ここを訪れたのは2014年。アフリカに行くのに、黄熱の予防接種証明書(イエローカード)が必要となったためだ。日本では予防接種に1万円以上かかる。仁川空港内なら3000円以下で受けられると聞き、LCC(格安航空会社)のピーチ・アビエーションで羽田から仁川まで往復したのだ。
空港から10分で韓屋へ
空港に車で迎えに来たのはアルムさんという若い女性。英国留学経験があり英語に堪能だ。
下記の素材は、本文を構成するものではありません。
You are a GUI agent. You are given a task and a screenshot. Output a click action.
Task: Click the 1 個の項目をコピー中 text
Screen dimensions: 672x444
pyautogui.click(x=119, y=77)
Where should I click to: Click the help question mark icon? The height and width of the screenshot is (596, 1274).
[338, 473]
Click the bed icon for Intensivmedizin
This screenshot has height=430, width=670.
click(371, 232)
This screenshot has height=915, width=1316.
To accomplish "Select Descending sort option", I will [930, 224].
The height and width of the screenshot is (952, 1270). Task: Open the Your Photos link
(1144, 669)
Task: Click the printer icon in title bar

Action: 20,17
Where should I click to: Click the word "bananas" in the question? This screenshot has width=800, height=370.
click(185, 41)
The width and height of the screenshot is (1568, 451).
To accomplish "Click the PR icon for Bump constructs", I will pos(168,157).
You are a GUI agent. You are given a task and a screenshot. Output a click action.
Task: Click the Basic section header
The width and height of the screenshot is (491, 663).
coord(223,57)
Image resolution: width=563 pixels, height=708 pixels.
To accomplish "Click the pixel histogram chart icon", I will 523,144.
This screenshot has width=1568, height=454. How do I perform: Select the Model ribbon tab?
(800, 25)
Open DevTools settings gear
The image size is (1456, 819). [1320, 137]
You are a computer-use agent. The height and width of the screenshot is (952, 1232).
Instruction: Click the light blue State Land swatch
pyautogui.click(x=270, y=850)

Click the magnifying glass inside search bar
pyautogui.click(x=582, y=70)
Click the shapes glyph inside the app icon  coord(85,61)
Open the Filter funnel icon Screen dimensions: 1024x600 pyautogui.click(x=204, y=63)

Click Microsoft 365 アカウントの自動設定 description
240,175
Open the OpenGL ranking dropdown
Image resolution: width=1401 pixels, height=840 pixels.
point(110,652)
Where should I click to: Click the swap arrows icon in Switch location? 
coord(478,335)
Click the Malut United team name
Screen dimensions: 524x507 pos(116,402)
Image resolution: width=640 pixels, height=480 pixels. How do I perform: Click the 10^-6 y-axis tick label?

宿は空港と同じ永宗島(ヨンジョンド)にあり、車でわずか10分の距離だ。幅広く快適な直線道路を飛ばしていた車が急に減速した。
車1台がようやく通れる程度の曲がりくねった道に入り、左右に水田を見ながら進んでいく。
現代的な住宅が点在する中、1890年に建てられた瓦屋根の韓屋のゲストハウスが前方に現れた。風水思想にのっとり、背後の北側は小高い山に囲まれている。
時折山の先から聞こえる飛行機の轟音を除けば、虫の音だけが鳴り響き、街の喧噪とは無縁になる。
儒教の影響下で建てられた韓屋は、手前の男性が住む空間(サランチェ)、奥の女性が住む空間(アンチェ)に分離されていた。現在、サランチェの2部屋をゲストに開放している。韓国式床暖房があるオンドル部屋で、19世紀の韓国の田舎暮らしを体験できる。